Of the 161 households, 34.8% had children under the age of 18; 60.9% were married couples living together; 24.2% had a female householder with no spouse or partner present. 23.0% of households consisted of individuals and 13.7% had someone living alone who was 65 years of age or older. The average household size was 2.6 and the average family size was 3.1. The percent of those with a bachelor's degree or higher was estimated to be 17.0% of the population.

32.7% of the population was under the age of 18, 6.8% from 18 to 24, 24.6% from 25 to 44, 25.7% from 45 to 64, and 10.2% who were 65 years of age or older. The median age was 34.1 years. For every 100 females, there were 100.4 males. For every 100 females ages 18 and older, there were 99.4 males.

The 2016–2020 5-year American Community Survey estimates show that the median household income was $48,125 (with a margin of error of +/- $9,768) and the median family income was $53,750 (+/- $7,794). Males had a median income of $33,571 (+/- $10,872) versus $16,063 (+/- $4,789) for females. The median income for those above 16 years old was $25,673 (+/- $6,554). Approximately, 0.0% of families and 5.7% of the population were below the poverty line, including 0.0% of those under the age of 18 and 3.4% of those ages 65 or over.

===2010 census===
As of the census of 2010, there were 549 people, 197 households, and 144 families residing in the city. The population density was 549.0 PD/sqmi. There were 230 housing units at an average density of 230.0 /sqmi. The racial makeup of the city was 80.3% White, 1.3% Native American, 0.4% Asian, 16.0% from other races, and 2.0% from two or more races. Hispanic or Latino of any race were 33.7% of the population.

There were 197 households, of which 43.7% had children under the age of 18 living with them, 56.3% were married couples living together, 11.2% had a female householder with no husband present, 5.6% had a male householder with no wife present, and 26.9% were non-families. 21.3% of all households were made up of individuals, and 12.2% had someone living alone who was 65 years of age or older.

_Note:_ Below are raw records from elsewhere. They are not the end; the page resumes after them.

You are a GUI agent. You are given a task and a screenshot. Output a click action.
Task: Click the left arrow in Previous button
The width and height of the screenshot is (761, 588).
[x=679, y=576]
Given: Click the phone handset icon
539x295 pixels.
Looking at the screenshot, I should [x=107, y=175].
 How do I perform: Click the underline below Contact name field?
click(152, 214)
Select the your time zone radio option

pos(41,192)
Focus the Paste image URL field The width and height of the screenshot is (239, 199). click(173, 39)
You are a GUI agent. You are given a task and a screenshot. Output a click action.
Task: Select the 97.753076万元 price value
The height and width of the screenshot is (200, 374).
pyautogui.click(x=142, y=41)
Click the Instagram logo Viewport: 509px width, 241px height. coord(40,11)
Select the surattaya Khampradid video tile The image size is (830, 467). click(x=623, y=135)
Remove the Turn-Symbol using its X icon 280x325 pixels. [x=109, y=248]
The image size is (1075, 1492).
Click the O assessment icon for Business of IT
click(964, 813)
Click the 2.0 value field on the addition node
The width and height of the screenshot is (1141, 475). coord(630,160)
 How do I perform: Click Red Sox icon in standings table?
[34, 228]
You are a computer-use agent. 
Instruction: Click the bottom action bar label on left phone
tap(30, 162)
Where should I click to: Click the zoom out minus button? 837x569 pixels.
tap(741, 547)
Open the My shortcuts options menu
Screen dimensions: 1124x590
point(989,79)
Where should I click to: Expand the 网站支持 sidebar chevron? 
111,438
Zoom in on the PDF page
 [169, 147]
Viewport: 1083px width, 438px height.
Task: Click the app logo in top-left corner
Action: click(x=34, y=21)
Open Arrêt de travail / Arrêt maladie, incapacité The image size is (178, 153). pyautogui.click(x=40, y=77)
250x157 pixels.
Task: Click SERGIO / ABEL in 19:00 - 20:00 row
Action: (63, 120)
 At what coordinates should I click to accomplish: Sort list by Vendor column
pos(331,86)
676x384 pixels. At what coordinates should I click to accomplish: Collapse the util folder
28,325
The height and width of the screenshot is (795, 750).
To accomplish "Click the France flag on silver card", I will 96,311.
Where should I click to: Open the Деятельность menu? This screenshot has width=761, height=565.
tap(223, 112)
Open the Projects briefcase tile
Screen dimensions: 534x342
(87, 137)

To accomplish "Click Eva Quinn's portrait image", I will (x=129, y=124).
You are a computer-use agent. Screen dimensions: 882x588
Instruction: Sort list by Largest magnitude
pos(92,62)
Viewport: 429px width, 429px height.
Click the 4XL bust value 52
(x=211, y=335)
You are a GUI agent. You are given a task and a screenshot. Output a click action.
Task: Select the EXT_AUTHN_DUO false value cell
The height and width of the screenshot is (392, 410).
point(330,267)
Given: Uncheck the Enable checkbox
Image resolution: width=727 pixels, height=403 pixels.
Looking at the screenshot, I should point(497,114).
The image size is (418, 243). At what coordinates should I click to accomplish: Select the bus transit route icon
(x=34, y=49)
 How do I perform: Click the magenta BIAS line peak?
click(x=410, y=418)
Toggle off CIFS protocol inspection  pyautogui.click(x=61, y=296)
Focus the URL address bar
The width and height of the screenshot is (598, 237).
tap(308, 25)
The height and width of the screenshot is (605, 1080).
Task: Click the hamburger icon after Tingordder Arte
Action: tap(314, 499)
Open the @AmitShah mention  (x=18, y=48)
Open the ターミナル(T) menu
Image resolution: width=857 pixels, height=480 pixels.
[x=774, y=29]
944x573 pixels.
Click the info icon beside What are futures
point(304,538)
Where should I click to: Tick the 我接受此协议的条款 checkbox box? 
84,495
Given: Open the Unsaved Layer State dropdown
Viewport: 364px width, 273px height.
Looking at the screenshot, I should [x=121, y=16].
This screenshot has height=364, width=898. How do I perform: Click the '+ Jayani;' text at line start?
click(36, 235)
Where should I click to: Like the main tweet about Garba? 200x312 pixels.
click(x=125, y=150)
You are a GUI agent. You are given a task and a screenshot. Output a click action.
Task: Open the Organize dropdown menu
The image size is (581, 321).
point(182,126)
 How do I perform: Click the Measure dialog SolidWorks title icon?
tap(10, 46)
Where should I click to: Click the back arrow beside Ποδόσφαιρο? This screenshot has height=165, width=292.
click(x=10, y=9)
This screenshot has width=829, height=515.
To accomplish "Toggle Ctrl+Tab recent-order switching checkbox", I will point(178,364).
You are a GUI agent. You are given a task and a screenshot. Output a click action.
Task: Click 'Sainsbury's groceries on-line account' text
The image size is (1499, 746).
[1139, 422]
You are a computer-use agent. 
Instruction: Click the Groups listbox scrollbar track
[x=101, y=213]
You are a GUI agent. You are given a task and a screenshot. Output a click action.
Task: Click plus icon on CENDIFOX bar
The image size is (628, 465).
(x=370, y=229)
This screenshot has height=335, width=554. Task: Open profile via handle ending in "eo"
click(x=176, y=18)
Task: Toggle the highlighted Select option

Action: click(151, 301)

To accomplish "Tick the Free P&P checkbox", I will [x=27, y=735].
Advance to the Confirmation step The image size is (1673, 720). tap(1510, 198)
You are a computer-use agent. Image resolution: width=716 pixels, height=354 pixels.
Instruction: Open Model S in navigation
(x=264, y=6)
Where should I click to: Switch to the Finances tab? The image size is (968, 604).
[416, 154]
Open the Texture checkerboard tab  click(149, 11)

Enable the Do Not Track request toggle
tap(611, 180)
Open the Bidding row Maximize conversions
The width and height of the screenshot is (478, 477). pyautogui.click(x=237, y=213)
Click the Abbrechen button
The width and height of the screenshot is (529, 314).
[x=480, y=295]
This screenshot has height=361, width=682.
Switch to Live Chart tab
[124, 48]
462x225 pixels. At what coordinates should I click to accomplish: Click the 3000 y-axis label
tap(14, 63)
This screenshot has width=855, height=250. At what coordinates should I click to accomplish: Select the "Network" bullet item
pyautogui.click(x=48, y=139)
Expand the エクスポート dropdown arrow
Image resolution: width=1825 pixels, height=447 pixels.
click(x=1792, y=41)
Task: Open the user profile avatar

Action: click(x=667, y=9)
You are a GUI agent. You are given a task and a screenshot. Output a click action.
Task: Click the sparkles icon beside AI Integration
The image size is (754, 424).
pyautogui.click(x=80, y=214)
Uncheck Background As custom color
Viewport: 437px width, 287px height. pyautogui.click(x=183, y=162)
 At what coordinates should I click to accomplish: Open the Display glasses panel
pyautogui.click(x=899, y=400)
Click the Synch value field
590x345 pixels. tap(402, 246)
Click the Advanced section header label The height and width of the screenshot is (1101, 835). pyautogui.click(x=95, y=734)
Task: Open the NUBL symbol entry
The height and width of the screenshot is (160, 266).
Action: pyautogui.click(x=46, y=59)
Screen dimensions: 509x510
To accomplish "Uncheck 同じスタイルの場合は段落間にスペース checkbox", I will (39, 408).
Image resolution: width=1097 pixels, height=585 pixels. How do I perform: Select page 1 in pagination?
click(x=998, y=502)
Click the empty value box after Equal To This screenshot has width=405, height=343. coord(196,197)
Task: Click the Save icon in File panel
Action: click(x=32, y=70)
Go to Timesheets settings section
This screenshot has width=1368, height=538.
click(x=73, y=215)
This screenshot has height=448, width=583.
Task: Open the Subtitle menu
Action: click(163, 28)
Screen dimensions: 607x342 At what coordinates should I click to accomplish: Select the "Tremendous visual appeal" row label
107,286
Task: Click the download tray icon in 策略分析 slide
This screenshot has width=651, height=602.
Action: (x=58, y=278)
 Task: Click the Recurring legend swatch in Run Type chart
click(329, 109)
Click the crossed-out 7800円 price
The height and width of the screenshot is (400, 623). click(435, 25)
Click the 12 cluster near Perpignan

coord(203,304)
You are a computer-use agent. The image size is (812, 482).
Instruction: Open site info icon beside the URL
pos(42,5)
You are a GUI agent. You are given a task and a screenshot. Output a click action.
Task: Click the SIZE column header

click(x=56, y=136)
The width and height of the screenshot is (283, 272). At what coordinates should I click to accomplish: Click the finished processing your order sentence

The average household size was 2.79 and the average family size was 3.33.

The median age in the city was 32 years. 33% of residents were under the age of 18; 7.6% were between the ages of 18 and 24; 24% were from 25 to 44; 21.9% were from 45 to 64; and 13.5% were 65 years of age or older. The gender makeup of the city was 47.9% male and 52.1% female.

==Education==
The community and nearby rural areas are served by Macksville USD 351 public school district. The high school mascot is the Mustang. The grade school mascot is the Colt.